== Brano proposto ==
----

Venezia travolta da fenomeni naturali eccezionali. Oltre cinque miliardi di Euro, così tanto è costato per ora il Mose, restano sott’acqua ad arrugginirsi. Uno dei tanti “ funerali” di una classe politica che, nel suo complesso, non lascia speranze a questo Paese.
Una classe politica che anche in questa occasione si caratterizza per dichiarazioni di circostanza e, ovviamente, piena di retorica, per gli scambi d’accusa tra destra e sinistra. In realtà nessuno può chiamarsi fuori dalle responsabilità, visto che la storia del Mose dura da così tanto tempo che le paratie ancora sott’acqua hanno visto passare governi e ministri di ogni colore. Hanno visto pure condanne o prescrizioni che hanno riguardato tutto l’arco parlamentare.
L’acqua alta entrata in san Marco è l’occasione non per stare ai fatti concreti, non per nominare il nuovo sovrintendente alle opere pubbliche, andato in pensione senza che nessuno pensasse a sostituirlo, ma per continuare a tenere in piedi il teatrino della politica italiana.
Non è qualunquismo, questo. E’ la giustificazione dell’incipit del Manifesto ( CLICCA QUI )che abbiamo appena lanciato per avviare una trasformazione autentica del Paese, che tutti deve coinvolgere. Politici, istituzioni e cittadini.
Sì anche quest’ultimi . Sono essi che scelgono i propri rappresentati. Spesso sulla scia di reazioni emotive. Non esercitano la “ cittadinanza attiva” che significa impegnarsi quotidianamente a difesa dei propri diritti che, però, non sono solo quelli individuali, sacrosanti, ma la cui tutela è evidentemente non sufficiente se l’intero tessuto civile è al collasso.
Dall’Ilva di Taranto a Venezia: la conferma di una “ cosa pubblica” trattata senza alcuna progettualità, capacità d’intervento strategico. E’ un intero sistema che mostra limiti oramai evidenti e colloca l’Italia e gli italiani ai margini dei processi in atto in Europa e nel mondo. Ci rende solo “ terra di conquista” che, però, come dimostra l’Ilva è condizione pure ondivaga e incerta.

----

== Righe dei dati ==
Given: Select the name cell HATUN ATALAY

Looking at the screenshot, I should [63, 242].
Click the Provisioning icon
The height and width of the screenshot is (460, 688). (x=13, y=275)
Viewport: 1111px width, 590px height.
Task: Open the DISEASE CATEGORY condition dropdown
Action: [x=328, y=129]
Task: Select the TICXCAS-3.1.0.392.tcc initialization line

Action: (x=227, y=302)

----

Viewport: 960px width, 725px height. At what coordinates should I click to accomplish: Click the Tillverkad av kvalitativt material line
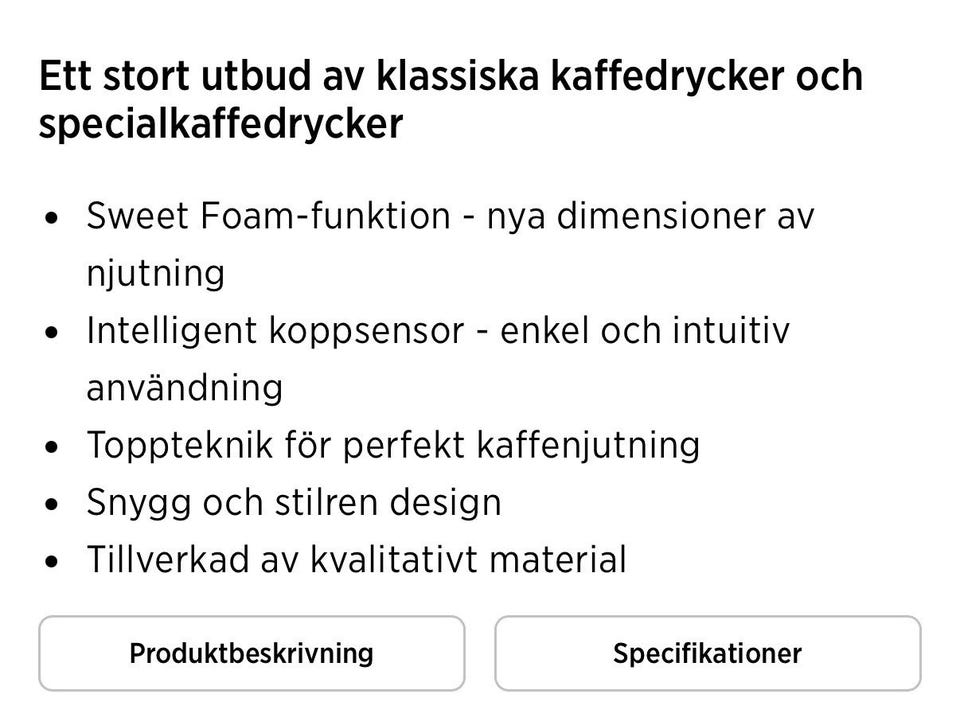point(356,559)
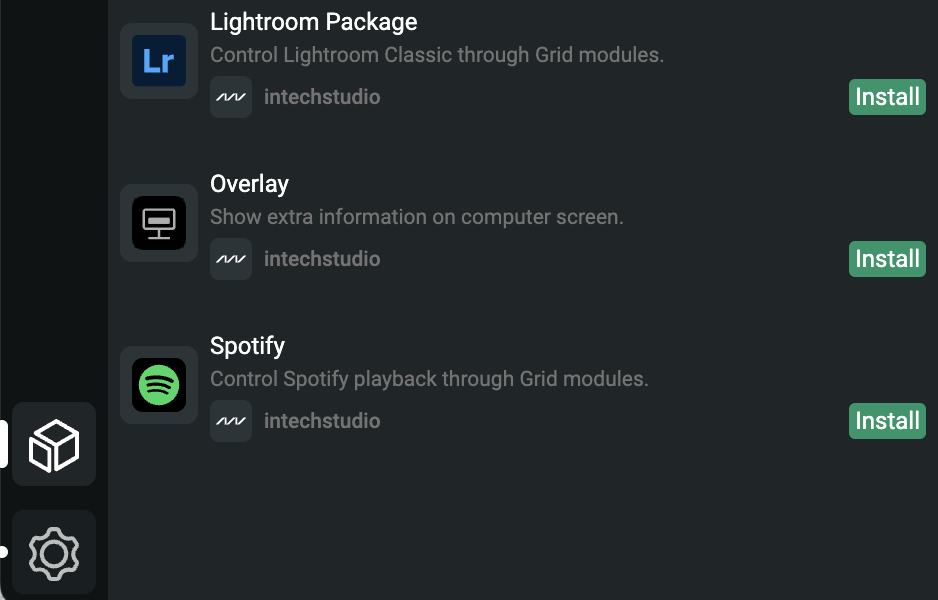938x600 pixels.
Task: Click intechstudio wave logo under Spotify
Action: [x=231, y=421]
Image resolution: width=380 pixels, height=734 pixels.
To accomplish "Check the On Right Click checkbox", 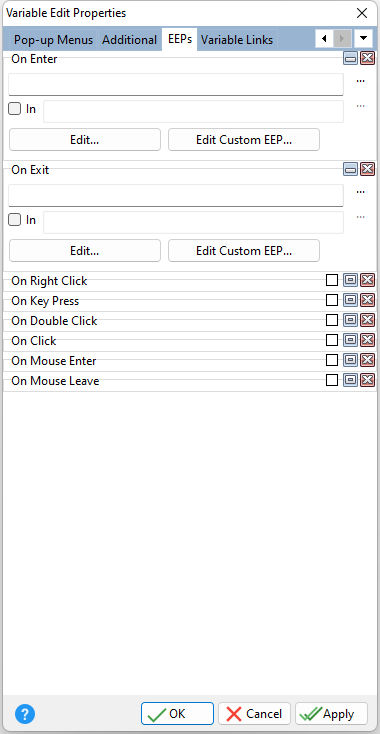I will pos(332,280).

----

== Serie di esercizi ==
(1) Secondo il brano su Venezia e il Mose, quanto è costato finora il Mose?
(2) Quali soggetti, secondo il brano su Venezia e il Mose, deve coinvolgere la trasformazione del Paese promossa dal Manifesto? Indicali tutti.
(3) Prosegui il brano su Venezia e il Mose, riprendendo dopo la sua ultima frase.

== Risposte in ordine ==
(1) Oltre cinque miliardi di euro.

(2) Politici, istituzioni, cittadini.

(3)
A Livorno si dice che il Libeccio lascia il tempo che trova. Così è per le emergenze nazionali in cui ci imbattiamo con tanta frequenza. Basta che qualche fenomeno superi la soglia critica e ci ritroviamo in condizioni drammatiche. Piani regolatori inesistenti, o ignorati, fiumi cementificati , costruzioni realizzate dappertutto, senza alcun criterio ambientale o paesaggistico, e ogni volta ci risiamo. Poi, tutto torna come prima. In attesa della nuova emergenza e delle immancabili polemiche tra i partiti, tra ministri ed ex ministri, ed altri ex ministri, quelli precedenti ancora.
La relazione a firma Francesco Saverio Nitti del 1911 della Commissione sulla povertà nel Mezzogiorno si apriva con un capitolo dedicato all’assetto idrogeologico delle regioni del Sud. Soprattutto di quelle in cui l’agricoltura non riusciva più a sfamare tanta gente costretta, così, ad emigrare. Un modo intelligente di cogliere l’origine dei fenomeni e dei conseguenti problemi da affrontare se di quei fenomeni si intende davvero occuparsi una volta per tutte.
Sono passati oltre 100 anni e non riusciamo neppure più a riferire i nostri progetti politico legislativi a dati certi, incontrovertibili, scientificamente validi e accertati. Tutta la battaglia politica è lasciata al retorico e al vago.
E’ forse venuto il momento di dire basta a tutto ciò e pretendere che i proventi delle nostre tasse vengano spesi adeguatamente.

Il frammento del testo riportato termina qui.